DIRECTIONS
**1.** Duplicate the personality detection passage from "To address these" to "reducing computational complexity.".
**2.** In the personality detection passage, what do the edges in the graph represent?
**3.** Take the personality detection passage further, beginning right after its final sentence.

[START OF TEXT PASSAGE]

The latest method to achieve optimal performance is the graph neural network (GNN), which has been used to model the structural relations between posts. In the graph, the nodes are posts, and the edges represent the similarity between the psycholinguistic features of the content. Generally, pre-trained language models are used to initialize the representations of posts as nodes. Yang et al. [32] tried to inject psycholinguistic knowledge into a heterogeneous graph called TrigNet by associating psycholinguistic category nodes to nodes of posts through word nodes as intermediaries. Zhu et al. [33] proposed CGTN by constructing a second graph of social media posts initialized with psycholinguistic features and employing contrastive learning to determine graph similarity, while Yang et al. [30] developed D-DGCN through a dynamic multi-hop structure that automatically updates inter-post connections. Departing from these graph-based approaches, our study introduces a lightweight attention network enhanced with author-specific topic preference and psycholinguistic knowledge, eliminating the need for complex graph structures.
Recent advances in personality detection have seen a noticeable decline in attention-based and Transformer-based models. This shift is largely attributable to the inherent challenges Transformers face when applied to fragmented and short texts common in social media—specifically, their limited ability to capture user-level patterns from dispersed and heterogeneous linguistic signals. As a result, recent research has increasingly favored graph-based frameworks, which offer a natural means to model latent relationships between posts and facilitate joint learning of user trait representations. These models often incorporate psycholinguistic cues to establish meaningful inter-post connections, as illustrated by the works [33, 32]. While GCN-based methods have demonstrated effectiveness in modeling structural relationships between posts, they face limitations in both robustness and efficiency. These models depend heavily on the quality of graph construction, which can be problematic in the presence of fragmented or noisy user posts where meaningful edges are difficult to define. For instance, methods such as TrigNet and D-DGCN require complex mechanisms (e.g., heterogeneous nodes and dynamic multi-hop edge updates) to infer useful connections, leading to increased computational overhead and implementation complexity.
To address these limitations, we propose a lightweight attention-based framework that revisits the use of self-attention for modeling inter-post dynamics. Rather than relying on fixed graph structures, our method leverages learned attention weights guided by psycholinguistic priors and user-specific topic preferences, allowing for fine-grained control over post importance and interdependencies. In doing so, our approach maintains the relational modeling strength of graph-based methods while improving scalability and reducing computational complexity.

[END OF TEXT PASSAGE]
[START OF DATASET ENTRIES]

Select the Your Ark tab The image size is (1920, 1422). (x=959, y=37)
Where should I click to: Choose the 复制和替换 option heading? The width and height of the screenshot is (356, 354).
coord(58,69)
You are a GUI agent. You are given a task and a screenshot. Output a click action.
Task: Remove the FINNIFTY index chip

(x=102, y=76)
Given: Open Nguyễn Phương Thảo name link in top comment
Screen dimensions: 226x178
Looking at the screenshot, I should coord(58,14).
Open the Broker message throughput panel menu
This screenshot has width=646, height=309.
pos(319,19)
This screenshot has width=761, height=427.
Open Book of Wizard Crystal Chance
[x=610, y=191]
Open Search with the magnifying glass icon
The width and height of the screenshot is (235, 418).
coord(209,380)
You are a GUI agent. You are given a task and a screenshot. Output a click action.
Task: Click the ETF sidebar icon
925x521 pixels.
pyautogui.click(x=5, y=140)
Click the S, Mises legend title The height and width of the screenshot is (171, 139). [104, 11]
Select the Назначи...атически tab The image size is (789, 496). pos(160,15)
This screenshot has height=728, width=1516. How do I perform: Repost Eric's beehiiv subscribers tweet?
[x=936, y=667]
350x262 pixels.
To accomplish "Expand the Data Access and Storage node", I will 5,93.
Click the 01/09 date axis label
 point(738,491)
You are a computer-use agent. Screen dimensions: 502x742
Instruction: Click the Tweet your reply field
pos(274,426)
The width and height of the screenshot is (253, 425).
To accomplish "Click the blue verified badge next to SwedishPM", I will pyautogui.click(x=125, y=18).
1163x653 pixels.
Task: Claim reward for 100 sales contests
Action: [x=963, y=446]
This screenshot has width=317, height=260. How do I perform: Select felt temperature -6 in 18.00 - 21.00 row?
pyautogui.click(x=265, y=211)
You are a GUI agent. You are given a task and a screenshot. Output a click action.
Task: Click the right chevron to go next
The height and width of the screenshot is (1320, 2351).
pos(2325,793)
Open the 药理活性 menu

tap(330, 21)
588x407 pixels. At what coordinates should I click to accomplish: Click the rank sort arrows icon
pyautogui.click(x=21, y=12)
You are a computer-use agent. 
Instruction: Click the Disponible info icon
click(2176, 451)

[END OF DATASET ENTRIES]

TASK-BY-TASK ANSWERS
**1.**
To address these limitations, we propose a lightweight attention-based framework that revisits the use of self-attention for modeling inter-post dynamics. Rather than relying on fixed graph structures, our method leverages learned attention weights guided by psycholinguistic priors and user-specific topic preferences, allowing for fine-grained control over post importance and interdependencies. In doing so, our approach maintains the relational modeling strength of graph-based methods while improving scalability and reducing computational complexity.

**2.** The similarity between the psycholinguistic features of the posts' content.

**3.**
In previous studies, count-based psycholinguistic features are occasionally used as a supplement to deep learning features. Further, a common practice is to directly concatenate the vectors of two features [18, 22, 35]. However, in personality detection, this practice neglects the different natures and potential capabilities of the two types of features.
More specifically, deep semantic information has the ability to reflect an author's thoughts and feelings towards life, along with their behavioral characteristics. According to the American Psychological Association 1: "personality refers to the enduring characteristics and behavior that comprise a person's unique adjustment to life, including major traits, interests, drives, values, self-concept, abilities, and emotional patterns". Pre-trained language models and deep neural networks help us to extract such patterns and link them to specific personality traits. (In this paper, we call them personality patterns.) However, a considerable number of posts consist solely of useless information [36], such as objective descriptions, which can hinder the detection of an author's personality.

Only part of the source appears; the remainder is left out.